TASK DESCRIPTION = Repeat exactly the lines of the entries below from the one with "Given: Close stage 1 with X icon" through the one with "Select the large", both ends included, and nothing else.

Stored records

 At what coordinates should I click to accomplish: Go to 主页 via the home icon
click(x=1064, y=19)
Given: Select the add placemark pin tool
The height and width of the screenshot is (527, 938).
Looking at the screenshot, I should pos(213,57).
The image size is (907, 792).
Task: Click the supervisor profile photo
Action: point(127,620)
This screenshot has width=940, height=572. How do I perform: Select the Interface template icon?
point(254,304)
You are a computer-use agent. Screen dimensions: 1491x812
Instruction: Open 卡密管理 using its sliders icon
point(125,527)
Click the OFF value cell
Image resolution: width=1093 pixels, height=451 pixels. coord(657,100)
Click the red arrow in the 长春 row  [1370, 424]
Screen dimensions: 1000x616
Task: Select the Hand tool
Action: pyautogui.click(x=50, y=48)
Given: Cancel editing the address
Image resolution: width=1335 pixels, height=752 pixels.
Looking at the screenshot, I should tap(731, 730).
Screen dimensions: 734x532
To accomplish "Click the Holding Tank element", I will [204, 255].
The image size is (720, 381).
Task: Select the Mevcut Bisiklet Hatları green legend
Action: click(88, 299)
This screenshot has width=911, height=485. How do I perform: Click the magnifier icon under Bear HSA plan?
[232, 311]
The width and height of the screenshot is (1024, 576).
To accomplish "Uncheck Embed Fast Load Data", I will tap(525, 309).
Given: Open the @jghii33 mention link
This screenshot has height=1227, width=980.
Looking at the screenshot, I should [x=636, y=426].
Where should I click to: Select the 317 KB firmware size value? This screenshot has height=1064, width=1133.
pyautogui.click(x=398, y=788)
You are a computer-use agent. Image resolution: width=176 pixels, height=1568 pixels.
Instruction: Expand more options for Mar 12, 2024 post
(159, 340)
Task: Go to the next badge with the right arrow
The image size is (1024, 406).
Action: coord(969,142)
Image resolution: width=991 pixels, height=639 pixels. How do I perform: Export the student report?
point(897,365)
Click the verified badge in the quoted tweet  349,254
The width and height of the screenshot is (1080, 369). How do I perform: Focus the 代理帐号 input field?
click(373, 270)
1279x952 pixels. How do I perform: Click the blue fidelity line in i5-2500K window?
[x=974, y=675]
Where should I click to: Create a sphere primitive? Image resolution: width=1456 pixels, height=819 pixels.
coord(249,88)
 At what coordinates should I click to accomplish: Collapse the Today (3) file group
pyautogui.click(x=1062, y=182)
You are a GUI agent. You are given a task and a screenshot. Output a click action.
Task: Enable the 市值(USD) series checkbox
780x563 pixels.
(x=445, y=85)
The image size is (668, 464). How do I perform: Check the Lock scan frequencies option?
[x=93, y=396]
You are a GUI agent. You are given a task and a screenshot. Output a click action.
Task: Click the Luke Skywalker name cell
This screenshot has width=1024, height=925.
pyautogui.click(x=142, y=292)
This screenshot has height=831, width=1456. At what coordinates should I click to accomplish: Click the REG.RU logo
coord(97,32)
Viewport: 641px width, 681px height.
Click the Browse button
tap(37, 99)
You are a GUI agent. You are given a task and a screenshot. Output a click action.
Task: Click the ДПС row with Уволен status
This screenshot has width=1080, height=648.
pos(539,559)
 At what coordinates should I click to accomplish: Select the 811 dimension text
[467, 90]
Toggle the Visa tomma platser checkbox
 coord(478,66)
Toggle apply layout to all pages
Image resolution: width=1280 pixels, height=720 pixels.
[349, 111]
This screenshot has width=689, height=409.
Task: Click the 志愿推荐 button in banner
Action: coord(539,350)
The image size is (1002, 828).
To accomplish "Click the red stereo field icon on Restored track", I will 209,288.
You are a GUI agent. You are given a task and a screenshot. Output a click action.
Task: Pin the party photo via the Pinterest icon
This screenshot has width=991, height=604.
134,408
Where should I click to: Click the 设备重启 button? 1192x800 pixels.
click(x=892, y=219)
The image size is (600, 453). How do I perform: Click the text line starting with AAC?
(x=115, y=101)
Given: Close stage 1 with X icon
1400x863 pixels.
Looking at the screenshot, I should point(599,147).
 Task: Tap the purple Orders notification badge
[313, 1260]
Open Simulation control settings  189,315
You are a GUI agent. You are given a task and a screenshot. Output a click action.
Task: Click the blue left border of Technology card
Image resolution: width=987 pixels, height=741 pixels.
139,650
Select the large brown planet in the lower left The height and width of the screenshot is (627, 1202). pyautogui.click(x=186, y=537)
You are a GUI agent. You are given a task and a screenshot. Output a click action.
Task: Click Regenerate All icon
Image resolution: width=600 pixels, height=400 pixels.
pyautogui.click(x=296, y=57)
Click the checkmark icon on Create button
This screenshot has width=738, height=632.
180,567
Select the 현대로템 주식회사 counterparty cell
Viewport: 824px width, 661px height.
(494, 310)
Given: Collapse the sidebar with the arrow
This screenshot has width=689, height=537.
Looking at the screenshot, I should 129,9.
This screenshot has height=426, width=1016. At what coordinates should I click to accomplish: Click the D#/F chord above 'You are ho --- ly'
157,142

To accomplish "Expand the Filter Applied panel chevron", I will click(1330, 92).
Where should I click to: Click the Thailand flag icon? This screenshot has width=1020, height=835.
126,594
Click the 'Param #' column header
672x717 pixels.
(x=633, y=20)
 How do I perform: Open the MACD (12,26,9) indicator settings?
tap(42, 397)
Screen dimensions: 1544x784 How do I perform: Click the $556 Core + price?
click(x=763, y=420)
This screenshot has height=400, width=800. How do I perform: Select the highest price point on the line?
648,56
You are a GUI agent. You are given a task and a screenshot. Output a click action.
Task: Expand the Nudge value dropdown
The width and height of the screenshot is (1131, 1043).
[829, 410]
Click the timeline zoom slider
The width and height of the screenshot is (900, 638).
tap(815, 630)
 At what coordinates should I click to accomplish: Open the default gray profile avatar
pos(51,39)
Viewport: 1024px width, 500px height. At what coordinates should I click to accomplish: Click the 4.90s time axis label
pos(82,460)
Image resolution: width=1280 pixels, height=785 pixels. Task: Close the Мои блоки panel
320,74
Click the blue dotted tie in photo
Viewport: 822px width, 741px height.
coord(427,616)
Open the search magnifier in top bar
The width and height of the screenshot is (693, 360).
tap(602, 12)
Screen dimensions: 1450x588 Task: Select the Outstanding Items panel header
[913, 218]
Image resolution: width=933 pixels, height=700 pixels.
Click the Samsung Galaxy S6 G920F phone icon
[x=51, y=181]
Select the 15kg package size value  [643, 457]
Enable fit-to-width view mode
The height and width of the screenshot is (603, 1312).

ANSWER FOR THIS EXERCISE =
Given: Close stage 1 with X icon
1400x863 pixels.
Looking at the screenshot, I should point(599,147).
 Task: Tap the purple Orders notification badge
[313, 1260]
Open Simulation control settings  189,315
You are a GUI agent. You are given a task and a screenshot. Output a click action.
Task: Click the blue left border of Technology card
Image resolution: width=987 pixels, height=741 pixels.
139,650
Select the large brown planet in the lower left The height and width of the screenshot is (627, 1202). pyautogui.click(x=186, y=537)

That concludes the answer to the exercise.